Play By Color (2016)
When I unboxed my first Schoenhut toy piano a few years, I was surprised and delighted to find a small, colorful booklet included with it entitled “Play By Color.” This booklet contained around a dozen simple tunes (“Twinkle, Twinkle, Little Star,” “Happy Birthday,” etc.) with vibrant blocks of color superimposed over each note. A corresponding color-strip made of heavy paper was included as well, which could be placed above the keys of the toy piano to act as a kind of decoder—a ‘green’ note on the page indicated to play the key with the ‘green’ color above it.
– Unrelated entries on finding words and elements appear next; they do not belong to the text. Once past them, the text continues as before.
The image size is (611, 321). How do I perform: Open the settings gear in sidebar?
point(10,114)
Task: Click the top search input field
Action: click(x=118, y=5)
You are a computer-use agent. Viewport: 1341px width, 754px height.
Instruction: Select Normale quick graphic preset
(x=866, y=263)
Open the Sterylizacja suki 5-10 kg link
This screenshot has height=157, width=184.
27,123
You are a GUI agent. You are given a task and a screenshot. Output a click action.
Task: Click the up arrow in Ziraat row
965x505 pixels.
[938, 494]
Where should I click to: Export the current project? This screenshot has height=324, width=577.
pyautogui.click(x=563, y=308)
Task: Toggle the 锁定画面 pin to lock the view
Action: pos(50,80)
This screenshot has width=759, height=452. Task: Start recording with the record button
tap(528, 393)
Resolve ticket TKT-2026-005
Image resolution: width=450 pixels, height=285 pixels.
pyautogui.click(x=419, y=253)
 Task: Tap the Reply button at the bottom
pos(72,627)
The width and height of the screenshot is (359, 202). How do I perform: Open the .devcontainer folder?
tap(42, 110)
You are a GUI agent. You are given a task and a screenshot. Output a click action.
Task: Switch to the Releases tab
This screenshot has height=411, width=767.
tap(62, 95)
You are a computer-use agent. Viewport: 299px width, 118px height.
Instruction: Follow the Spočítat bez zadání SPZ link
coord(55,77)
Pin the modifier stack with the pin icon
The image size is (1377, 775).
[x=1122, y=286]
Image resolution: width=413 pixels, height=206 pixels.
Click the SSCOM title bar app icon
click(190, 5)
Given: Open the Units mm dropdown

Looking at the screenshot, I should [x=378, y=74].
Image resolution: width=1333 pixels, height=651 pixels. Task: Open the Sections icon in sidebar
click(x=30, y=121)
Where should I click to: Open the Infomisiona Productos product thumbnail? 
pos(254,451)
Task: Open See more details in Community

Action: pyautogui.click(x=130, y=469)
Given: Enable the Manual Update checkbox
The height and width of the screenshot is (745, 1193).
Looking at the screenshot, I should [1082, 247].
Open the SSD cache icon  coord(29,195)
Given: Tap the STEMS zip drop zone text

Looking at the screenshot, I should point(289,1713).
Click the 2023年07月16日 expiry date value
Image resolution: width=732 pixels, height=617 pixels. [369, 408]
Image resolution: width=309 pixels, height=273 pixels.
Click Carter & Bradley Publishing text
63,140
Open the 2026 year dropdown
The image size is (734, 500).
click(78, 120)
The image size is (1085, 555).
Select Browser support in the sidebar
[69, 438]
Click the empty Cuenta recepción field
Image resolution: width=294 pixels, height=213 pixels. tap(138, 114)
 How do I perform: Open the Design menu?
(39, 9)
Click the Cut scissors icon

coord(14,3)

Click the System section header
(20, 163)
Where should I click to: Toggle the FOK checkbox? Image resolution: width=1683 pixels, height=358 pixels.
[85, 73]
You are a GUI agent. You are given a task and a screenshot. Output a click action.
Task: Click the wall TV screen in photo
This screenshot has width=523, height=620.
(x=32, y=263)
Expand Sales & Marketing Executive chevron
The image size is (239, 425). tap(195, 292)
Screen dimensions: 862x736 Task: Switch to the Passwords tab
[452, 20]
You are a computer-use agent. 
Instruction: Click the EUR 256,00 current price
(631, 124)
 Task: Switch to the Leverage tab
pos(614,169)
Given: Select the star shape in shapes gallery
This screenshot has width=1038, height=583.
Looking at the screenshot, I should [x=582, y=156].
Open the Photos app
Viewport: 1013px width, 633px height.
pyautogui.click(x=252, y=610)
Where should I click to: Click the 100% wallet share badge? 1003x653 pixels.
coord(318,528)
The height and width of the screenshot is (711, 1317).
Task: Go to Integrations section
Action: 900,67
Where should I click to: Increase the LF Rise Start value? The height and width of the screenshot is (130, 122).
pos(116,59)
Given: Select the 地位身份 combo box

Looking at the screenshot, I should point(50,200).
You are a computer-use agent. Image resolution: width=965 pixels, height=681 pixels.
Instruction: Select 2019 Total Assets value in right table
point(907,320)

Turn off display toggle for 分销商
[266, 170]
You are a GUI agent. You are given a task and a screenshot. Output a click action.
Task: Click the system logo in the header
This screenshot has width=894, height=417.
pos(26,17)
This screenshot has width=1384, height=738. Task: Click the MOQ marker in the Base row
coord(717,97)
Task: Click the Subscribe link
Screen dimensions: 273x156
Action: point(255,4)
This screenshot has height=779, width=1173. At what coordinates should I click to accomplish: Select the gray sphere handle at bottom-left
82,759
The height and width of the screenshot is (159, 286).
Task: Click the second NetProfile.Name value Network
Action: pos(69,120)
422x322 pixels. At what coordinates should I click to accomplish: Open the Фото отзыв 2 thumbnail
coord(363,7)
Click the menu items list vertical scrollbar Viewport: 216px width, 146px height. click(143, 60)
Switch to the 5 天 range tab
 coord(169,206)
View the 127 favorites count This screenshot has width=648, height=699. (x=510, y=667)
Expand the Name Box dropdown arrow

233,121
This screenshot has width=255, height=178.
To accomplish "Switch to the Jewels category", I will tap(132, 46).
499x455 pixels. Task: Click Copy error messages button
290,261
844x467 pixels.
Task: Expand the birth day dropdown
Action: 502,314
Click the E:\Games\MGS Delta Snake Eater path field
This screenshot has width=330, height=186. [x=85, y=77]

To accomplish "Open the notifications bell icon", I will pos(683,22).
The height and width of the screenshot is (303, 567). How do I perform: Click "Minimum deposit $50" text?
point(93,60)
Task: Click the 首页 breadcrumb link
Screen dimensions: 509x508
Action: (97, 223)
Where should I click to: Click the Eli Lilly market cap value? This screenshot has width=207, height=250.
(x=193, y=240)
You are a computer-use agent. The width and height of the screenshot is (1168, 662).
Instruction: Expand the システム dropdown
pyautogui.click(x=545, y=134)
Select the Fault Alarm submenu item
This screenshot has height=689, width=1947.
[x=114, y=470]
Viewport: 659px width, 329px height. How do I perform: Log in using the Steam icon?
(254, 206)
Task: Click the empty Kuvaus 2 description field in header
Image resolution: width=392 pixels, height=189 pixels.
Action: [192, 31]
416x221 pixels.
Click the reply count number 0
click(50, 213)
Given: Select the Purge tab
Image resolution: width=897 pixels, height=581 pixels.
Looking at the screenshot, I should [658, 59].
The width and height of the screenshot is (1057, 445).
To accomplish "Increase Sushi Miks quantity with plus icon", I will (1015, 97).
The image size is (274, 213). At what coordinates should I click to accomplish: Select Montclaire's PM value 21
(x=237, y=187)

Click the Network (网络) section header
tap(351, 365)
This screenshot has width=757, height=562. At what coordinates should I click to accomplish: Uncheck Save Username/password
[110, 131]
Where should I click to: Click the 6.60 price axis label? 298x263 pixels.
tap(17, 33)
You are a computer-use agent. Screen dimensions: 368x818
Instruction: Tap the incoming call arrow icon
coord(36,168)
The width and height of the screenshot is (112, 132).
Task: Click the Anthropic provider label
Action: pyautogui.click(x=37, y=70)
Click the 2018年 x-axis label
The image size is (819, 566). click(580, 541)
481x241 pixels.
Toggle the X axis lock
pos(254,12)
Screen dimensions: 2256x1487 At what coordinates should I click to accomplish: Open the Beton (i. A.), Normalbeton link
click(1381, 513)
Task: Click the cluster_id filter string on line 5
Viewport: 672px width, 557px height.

As a pianist and researcher, I am fascinated by the semiotic frameworks and operations necessary for the visual communication of musical ideas. While the color-system employed by Schoenhut undoubtedly works for picking out the notes of simple melodies, the same methodology applied to complex repertoire convolutes rather than clarifies most facets of a work's musical information. Certain relationships between data are magnified, while many others are erased, shrouded, or otherwise obscured.
Ultimately, these visual works are not intended to have any utility as alternative notations for pre-existing musical ideas. Instead, these pieces explore facets of musical notation strictly on the visual-cognitive level. They are echoes and imprints, departing from and returning again to unsounding structures, existing in the liminal space between form and possibility.